I found it such a relief to find a Dr that was willing to listen to me & work with me & end up helping to so that I could actually get my functioning life back. He wasn't afraid to go up against the DEA because he told me that he documents every case & they can't fight his treatment when the patients fuctioning in life is completely improved.

Besides my migraines, I also had a horrible experience when I ended up not being able to feed myself, or even walk by myself. I couldn't even get myself into the bathroom. My husband would help me into the bathroom before he left for work & then as soon as he got home....I was so desparate that was the first thing he had to do was walk me into the bathroom. I couldn't even shower myself. I couldn't control my hands to get food into my mouth. It was something that just suddenly hit & it took me a few days until I decided it was really a problem & went to the ER. They reviewed the meds I was on & decided that the compozine for my nausea from my migraines might be the culprate. It was know to cause symptoms similar to Parkinsons. I quit taking that immediately. I figured I could give it a couple of weeks & if it was a reaction, it would go away by then. No luck. I continued to have the problem. I was really scared at that point......as if I didn't have enough other problems.....I didn't need to come up with a strange desiease that no one else in my family had ever had. I was so afraid of what was happening to me....I went back to the neurologist I had originally seen for my migraines. He did several tests, but also reviewed the meds I was still on. He realized that Thorozine could also cause the same symptoms that compozine caused.....& he took me off of that med. Several more weeks passed & no improvement......my fear kept building by then.....but I ended up being very lucky & the symptoms ended up going away as quickly as they came. From that experience, it has allowed me to have a much better understanding about the symptoms that people actually have with illnesses & how hard it is to be wondering if it really is the desease that your dealing with. I ended up being on the lucky end of that experience, but I sure did learn alot from it. Realizing how hard it is for people who really are disabled by deseases like that & how important it is to have good Dr's to work with you....either for recoginizing side effects or actually recognizing the symptoms of the desease.

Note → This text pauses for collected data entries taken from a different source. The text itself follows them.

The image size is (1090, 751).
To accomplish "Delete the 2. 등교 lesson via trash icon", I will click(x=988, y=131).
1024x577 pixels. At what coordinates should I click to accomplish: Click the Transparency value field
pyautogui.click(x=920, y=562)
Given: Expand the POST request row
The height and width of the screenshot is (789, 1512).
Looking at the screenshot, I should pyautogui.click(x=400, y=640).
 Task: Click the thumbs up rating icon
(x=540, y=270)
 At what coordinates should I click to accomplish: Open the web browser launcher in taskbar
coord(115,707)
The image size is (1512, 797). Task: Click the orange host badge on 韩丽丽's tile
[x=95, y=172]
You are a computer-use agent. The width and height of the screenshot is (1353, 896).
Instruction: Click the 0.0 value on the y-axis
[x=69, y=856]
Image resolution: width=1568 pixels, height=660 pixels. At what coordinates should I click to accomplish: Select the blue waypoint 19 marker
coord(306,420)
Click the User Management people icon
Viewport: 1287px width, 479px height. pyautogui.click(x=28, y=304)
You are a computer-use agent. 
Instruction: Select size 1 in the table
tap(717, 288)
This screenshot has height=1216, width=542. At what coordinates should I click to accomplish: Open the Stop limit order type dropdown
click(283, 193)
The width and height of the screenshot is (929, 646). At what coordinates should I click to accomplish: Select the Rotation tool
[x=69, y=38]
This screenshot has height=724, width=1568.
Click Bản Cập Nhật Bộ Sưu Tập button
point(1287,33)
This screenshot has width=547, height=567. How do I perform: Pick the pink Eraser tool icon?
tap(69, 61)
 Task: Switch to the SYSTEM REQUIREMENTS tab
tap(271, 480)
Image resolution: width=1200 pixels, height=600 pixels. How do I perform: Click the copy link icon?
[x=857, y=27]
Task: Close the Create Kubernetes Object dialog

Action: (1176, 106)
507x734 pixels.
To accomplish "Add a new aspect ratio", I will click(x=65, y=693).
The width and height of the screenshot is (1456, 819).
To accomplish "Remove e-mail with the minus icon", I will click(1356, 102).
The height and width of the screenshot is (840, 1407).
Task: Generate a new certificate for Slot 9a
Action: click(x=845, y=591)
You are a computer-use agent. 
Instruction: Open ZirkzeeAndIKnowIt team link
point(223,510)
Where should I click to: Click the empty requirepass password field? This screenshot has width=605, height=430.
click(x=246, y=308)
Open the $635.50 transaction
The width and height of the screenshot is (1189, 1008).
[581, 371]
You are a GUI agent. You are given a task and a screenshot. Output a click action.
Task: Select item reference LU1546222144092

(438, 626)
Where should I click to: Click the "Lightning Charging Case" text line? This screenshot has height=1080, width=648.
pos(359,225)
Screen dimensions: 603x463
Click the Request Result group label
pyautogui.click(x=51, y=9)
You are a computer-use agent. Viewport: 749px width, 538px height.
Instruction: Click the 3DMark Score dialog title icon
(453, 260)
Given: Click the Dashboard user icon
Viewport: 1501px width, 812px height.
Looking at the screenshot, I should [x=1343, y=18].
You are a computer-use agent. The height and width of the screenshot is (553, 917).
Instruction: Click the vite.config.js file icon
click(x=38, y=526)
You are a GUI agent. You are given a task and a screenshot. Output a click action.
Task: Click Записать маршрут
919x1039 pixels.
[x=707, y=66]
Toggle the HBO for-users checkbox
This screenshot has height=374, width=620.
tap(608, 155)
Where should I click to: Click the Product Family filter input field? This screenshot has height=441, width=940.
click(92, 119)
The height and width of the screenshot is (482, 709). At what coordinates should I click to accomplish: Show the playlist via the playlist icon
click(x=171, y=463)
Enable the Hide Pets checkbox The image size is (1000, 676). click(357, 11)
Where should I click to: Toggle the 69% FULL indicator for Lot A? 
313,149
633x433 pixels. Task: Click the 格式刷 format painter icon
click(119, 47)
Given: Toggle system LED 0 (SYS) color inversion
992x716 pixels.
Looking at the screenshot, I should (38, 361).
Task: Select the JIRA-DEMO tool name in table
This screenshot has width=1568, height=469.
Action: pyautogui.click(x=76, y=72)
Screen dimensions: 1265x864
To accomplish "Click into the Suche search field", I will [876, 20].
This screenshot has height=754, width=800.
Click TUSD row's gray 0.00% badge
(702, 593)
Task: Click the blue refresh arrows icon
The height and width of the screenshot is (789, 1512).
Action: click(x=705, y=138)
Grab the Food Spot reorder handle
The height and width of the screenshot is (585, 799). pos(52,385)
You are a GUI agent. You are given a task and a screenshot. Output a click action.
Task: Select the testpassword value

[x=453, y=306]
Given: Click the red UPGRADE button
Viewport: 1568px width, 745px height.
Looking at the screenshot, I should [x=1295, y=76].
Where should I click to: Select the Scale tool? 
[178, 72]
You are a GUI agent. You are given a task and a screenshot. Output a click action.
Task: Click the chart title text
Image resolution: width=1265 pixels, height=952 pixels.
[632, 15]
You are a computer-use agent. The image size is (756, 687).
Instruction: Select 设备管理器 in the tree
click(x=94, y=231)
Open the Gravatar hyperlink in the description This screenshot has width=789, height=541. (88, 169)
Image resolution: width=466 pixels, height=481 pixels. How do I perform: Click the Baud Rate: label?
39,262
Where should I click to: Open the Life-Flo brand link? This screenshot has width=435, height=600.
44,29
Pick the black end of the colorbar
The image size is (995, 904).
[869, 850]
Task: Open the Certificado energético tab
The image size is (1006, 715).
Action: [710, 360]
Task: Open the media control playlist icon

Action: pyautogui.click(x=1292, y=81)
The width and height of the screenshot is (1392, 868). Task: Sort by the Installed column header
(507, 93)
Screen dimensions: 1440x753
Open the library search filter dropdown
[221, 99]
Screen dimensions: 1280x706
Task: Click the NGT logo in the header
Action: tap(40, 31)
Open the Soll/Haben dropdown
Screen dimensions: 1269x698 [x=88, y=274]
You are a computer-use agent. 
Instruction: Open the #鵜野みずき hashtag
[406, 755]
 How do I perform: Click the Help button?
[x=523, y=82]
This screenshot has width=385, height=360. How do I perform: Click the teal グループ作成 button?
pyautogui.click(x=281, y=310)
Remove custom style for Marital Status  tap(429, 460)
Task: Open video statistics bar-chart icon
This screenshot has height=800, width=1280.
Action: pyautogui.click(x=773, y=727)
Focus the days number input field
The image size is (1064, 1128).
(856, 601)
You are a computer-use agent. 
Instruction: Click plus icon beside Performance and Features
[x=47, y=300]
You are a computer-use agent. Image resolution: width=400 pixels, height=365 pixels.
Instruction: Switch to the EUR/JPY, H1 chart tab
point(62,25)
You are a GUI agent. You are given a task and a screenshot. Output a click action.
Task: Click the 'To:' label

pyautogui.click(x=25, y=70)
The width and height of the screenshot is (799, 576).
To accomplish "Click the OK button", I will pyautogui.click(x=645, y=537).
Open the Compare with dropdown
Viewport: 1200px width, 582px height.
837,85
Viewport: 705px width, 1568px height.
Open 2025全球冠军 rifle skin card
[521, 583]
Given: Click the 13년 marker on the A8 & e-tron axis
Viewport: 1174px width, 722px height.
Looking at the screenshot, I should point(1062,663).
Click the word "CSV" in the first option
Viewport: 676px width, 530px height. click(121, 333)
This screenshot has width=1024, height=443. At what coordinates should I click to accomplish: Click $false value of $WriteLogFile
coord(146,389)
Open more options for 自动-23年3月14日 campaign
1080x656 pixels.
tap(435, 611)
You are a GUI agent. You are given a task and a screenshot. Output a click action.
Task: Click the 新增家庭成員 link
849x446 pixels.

I am glad that you have a good Dr to work with you & to be on top of your treatment.....keeping you informed. It is so great that are so positive about your treatment & how you are feeling about everything you are going through. When I read that quote from Thoreau, it really hit home for me.....realizing that I am the only one that can control how I see my own life & what I can make of it. There is also the saying....."if you are given lemons, you can choose to make lemonade out of them" (or something to that effect).

I am so glad that you are looking at your life in a very positive light....you are very correct in realizing that given your past choices, you could have had a much worse outcome that what you are going through. Any illness takes alot of getting into the right mental thought process to deal with it, but being positive is the best way to start.